= Beginning of Section =

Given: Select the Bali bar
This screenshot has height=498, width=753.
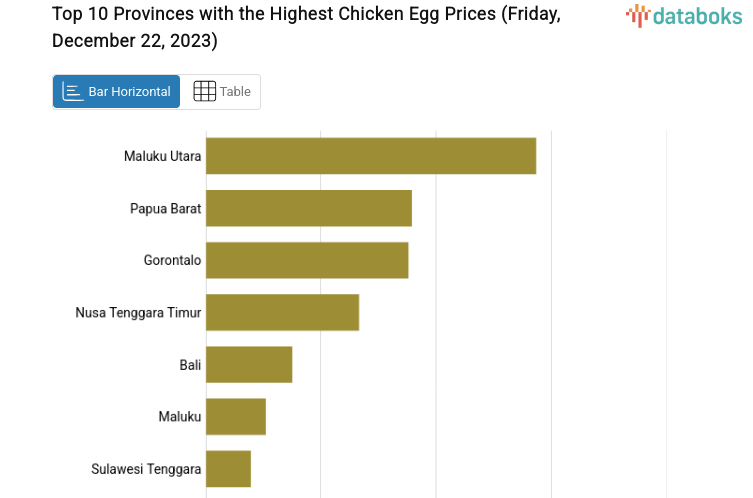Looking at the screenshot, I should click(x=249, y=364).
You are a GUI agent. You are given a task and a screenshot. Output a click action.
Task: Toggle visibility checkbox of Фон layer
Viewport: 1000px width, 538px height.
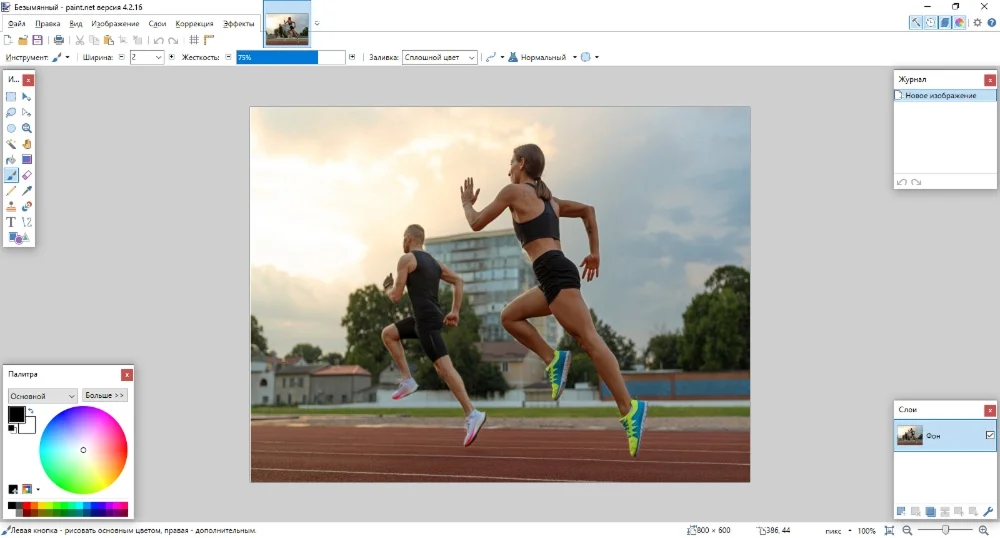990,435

= End of Section =

• Problem
Print the entire listing above verbatim. No picture should be included.

• Result of this task
Given: Select the Bali bar
This screenshot has height=498, width=753.
Looking at the screenshot, I should click(x=249, y=364).
You are a GUI agent. You are given a task and a screenshot. Output a click action.
Task: Toggle visibility checkbox of Фон layer
Viewport: 1000px width, 538px height.
990,435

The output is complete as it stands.